Ballard Natural Drainage
Roadside Raingarden Locations Identified
Thanks to everyone who attended the September walk and talk events. Your input will help to make sure we design and build the best project possible. After a year of door-to-door visits, public meetings, surveys, emails and phone calls, we have identified the preferred locations for natural drainage. Based on input through September 2013, these are the proposed locations for roadside raingardens (pdf).
Through 2014, we will continue to gather your input about the design, including specific locations for rain gardens, access points to your home, preferences for plants, and other design issues. Construction will not begin before spring 2015.
Walk and Talk on Your Block – September 28-29, 2013
We walked around with residents of these blocks in September to gain specific information about trees, plantings, parking concerns and other important information.
Over the summer, we’ve visited Ballard neighbors several times door-to-door to gather input from residents on these blocks. We’ve heard about trees and plantings, parking concerns, and many other things important to residents. Thanks to everyone who has taken the time to share information with us. The project team is receiving valuable updates every week from Ballard residents and it’s helping us to develop options that address resident concerns.

★ ★ ★ ★

(Exercise instructions):
a) Summarize the Ballard Natural Drainage update in two sentences.
b) According to the Ballard Natural Drainage update, what is the earliest that construction will begin?
c) Echo the part of the Ballard Natural Drainage update between "Walk and Talk on" and "other important information.", inclusive.

(Source excerpt):
★ ★ ★ ★

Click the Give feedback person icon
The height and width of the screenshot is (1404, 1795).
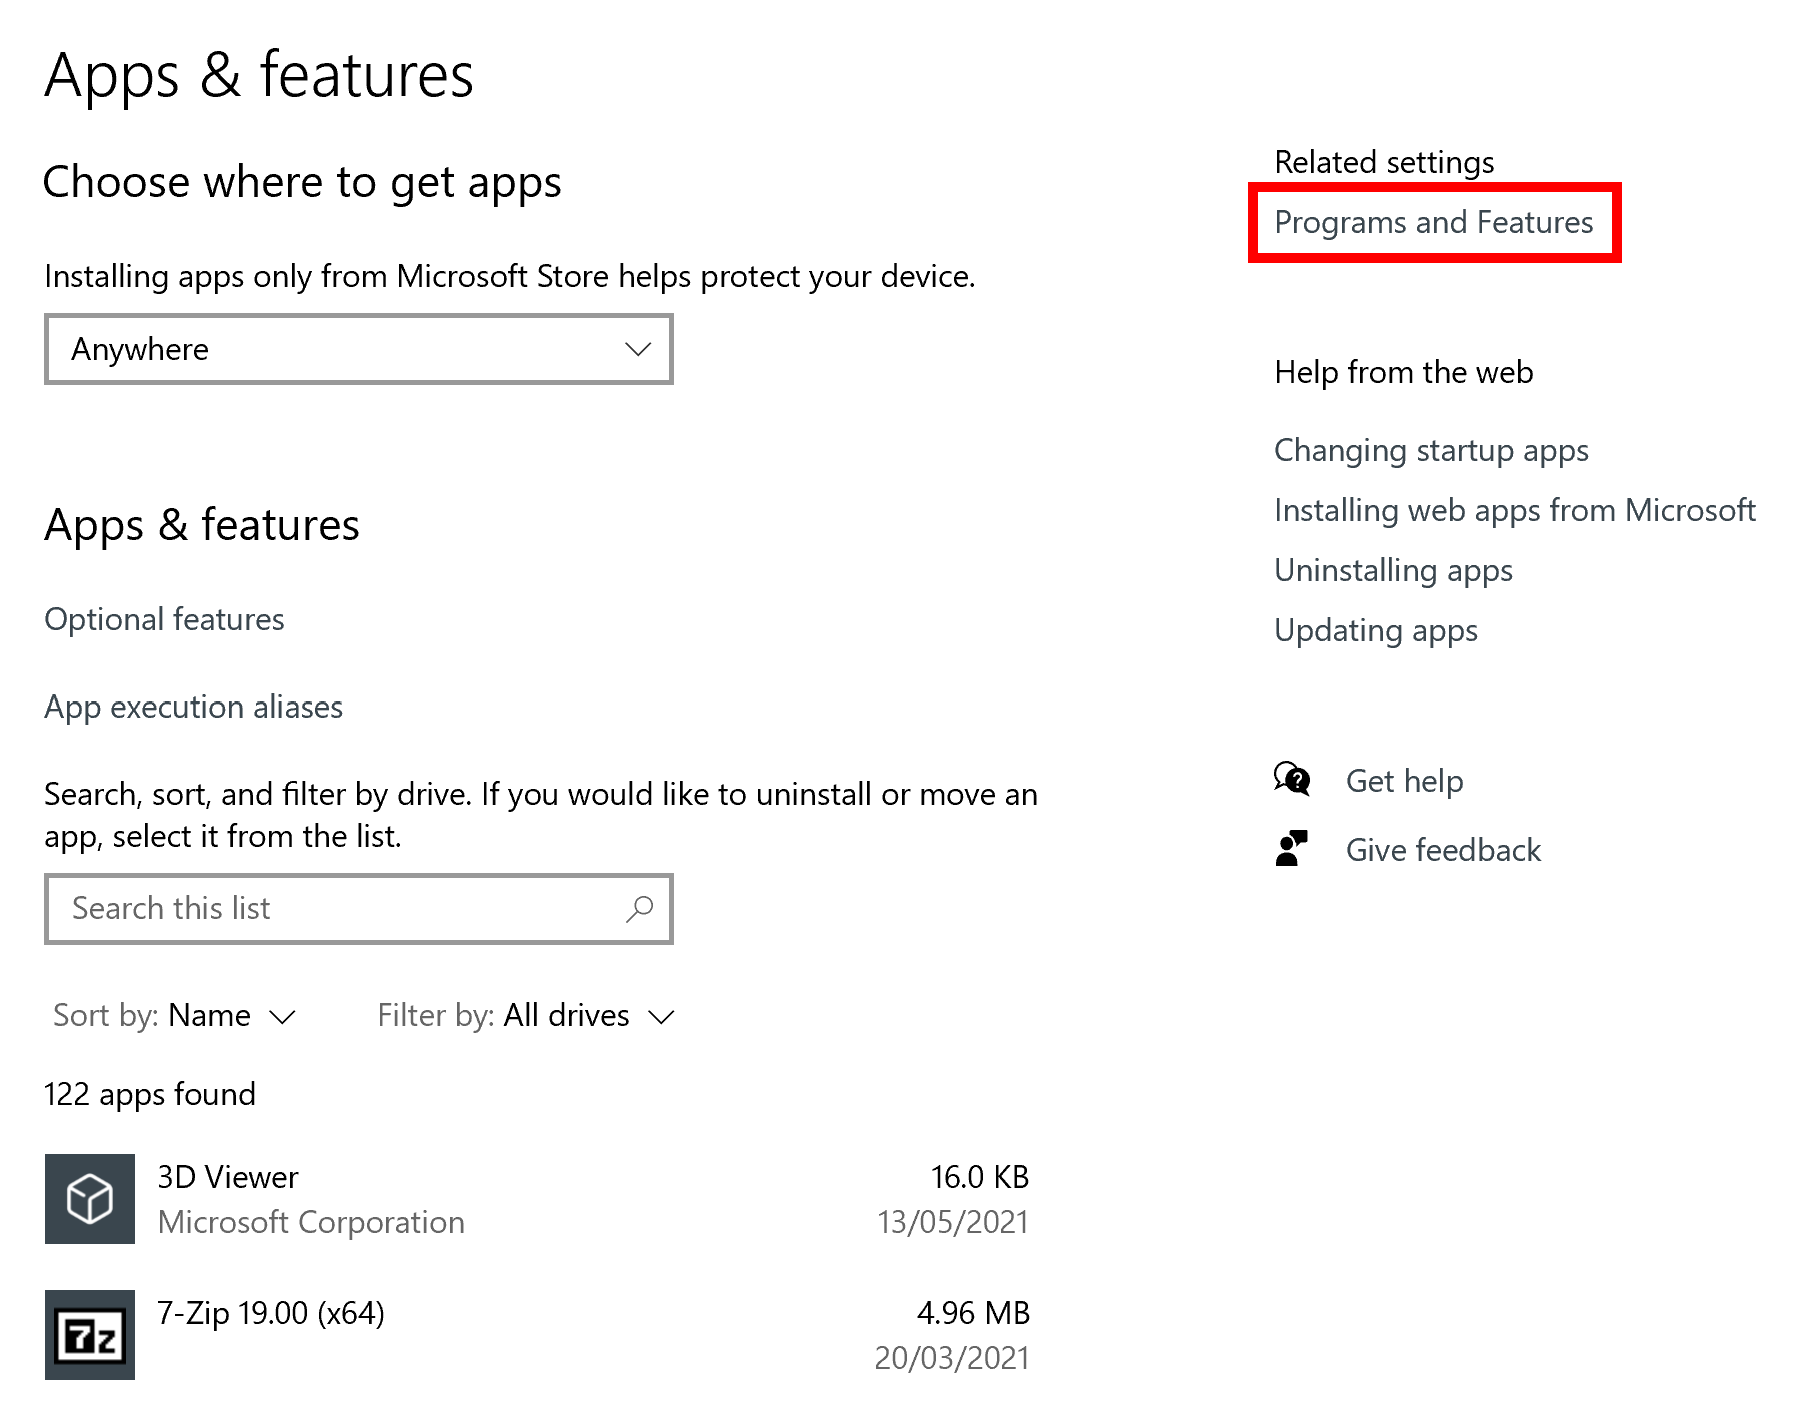[1291, 849]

★ ★ ★ ★

(Expected results):
a) After a year of door-to-door visits, public meetings, surveys, emails and phone calls, and based on input through September 2013, the project has identified proposed locations for roadside raingardens. Input on the design will continue to be gathered through 2014, and construction will not begin before spring 2015.

b) Construction will not begin before spring 2015.

c)
Walk and Talk on Your Block – September 28-29, 2013
We walked around with residents of these blocks in September to gain specific information about trees, plantings, parking concerns and other important information.